Reputation: 1
Here is an example of data (I'm just sharing an example of one person to hep illustrate my question):
ID | DATE |
---|---|
1 | January 1, 2021 |
1 | February 1, 2021 |
1 | March 1, 2021 |
1 | April 1, 2021 |
1 | May 1, 2021 |
1 | June 1, 2021 |
ID = a unique identifier for a person
DATE = when that person enrolled in a program
A person can enroll in a program for up to 40 days. After that period is up, they become eligible for enrollment again. However, sometimes (for various administrative purposes) someone may enter an enrollment for someone before they are eligible. I am trying to figure out the best way to flag which enrollments were actually eligible.
So for example, the January enrollment is fine because that was the member's first enrollment (so it should be flagged). However, their February enrollment did not occur after 40 days of the prior eligible enrollment (from January), and it should not be flagged. The March enrollment did occur more than 40 days after the eligible January enrollment, so it should be flagged. The April enrollment did not occur after 40 days of the prior eligible enrollment (March) and so it should not be flagged......
I suspect I need to create some sort of loop (I would know how to do this in other programming languages but not SQL. My thinking is along the lines of:
January is the first enrollment so it should be flagged and move to the next row (January stored as the date reference).
February did not occur more than 40 days after the January reference so it should not be flagged, move to the next row (January still the reference).
March did occur more than 40 days after the January reference so it should be flagged, move to the next row (March is now the reference)
.....
Can anyone help me figure out how I could accomplish this?
Upvotes: 0
Views: 100
Reputation:
Here is a brief demo using match_recognize
(which has been available since Oracle 12.1). It takes some time to learn it if you don't know it already; if you are familiar with analytic functions and with regular expressions (for strings), the learning will be easier.

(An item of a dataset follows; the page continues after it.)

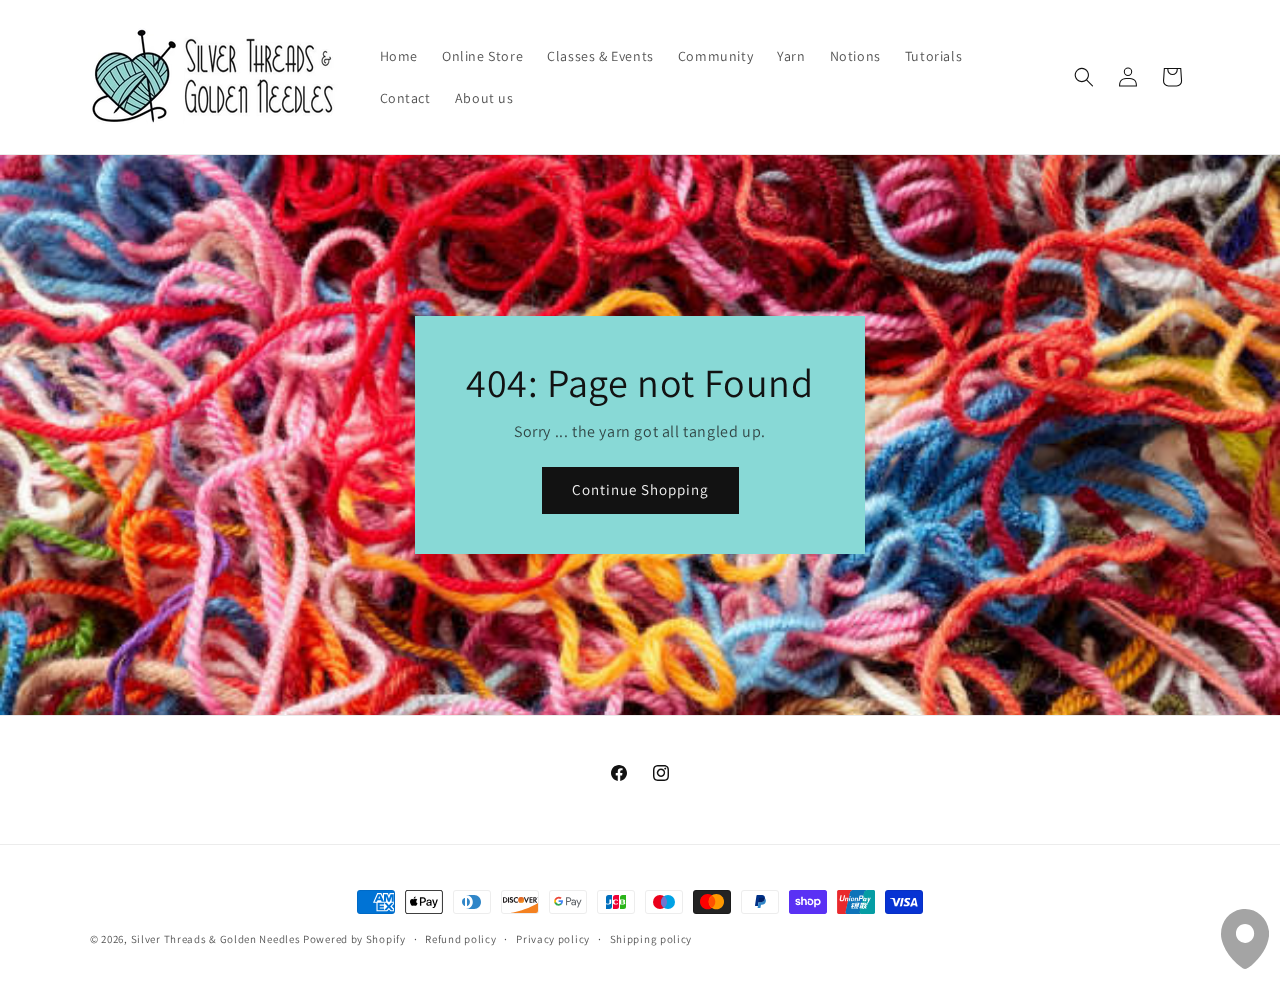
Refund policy (460, 939)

First some test data (creating a small table):
create table enrolments (id, enrolment_date) as
select 1, date '2021-01-01' from dual union all
select 1, date '2021-02-01' from dual union all
select 1, date '2021-03-01' from dual union all
select 1, date '2021-04-01' from dual union all
select 1, date '2021-05-01' from dual union all
select 1, date '2021-06-01' from dual union all
select 8, date '2021-01-05' from dual union all
select 8, date '2021-03-10' from dual union all
select 8, date '2021-03-15' from dual union all
select 8, date '2021-04-10' from dual
;
A few notes here - DATE
is a reserved keyword, so it can't be a column name (I hope it isn't in your real-life data); in my example the date column is date
data type (and I hope it is in your real-life data too, rather than being string data type); and I used the date literal syntax to insert dates.
Then the query and output (and a command to change date formatting in the output to match yours):
alter session set nls_date_format = 'fmMonth dd, yyyy';
select id, enrolment_date, flag
from enrolments
match_recognize(
partition by id
order by enrolment_date
measures nullif(classifier(), 'NOT_ELIGIBLE') as flag
all rows per match
pattern ( ELIGIBLE NOT_ELIGIBLE* )
define NOT_ELIGIBLE as enrolment_date < ELIGIBLE.enrolment_date + 40
);
ID ENROLMENT_DATE FLAG
-- ----------------- -----------
1 January 1, 2021 ELIGIBLE
1 February 1, 2021
1 March 1, 2021 ELIGIBLE
1 April 1, 2021
1 May 1, 2021 ELIGIBLE
1 June 1, 2021
8 January 5, 2021 ELIGIBLE
8 March 10, 2021 ELIGIBLE
8 March 15, 2021
8 April 10, 2021
Upvotes: 2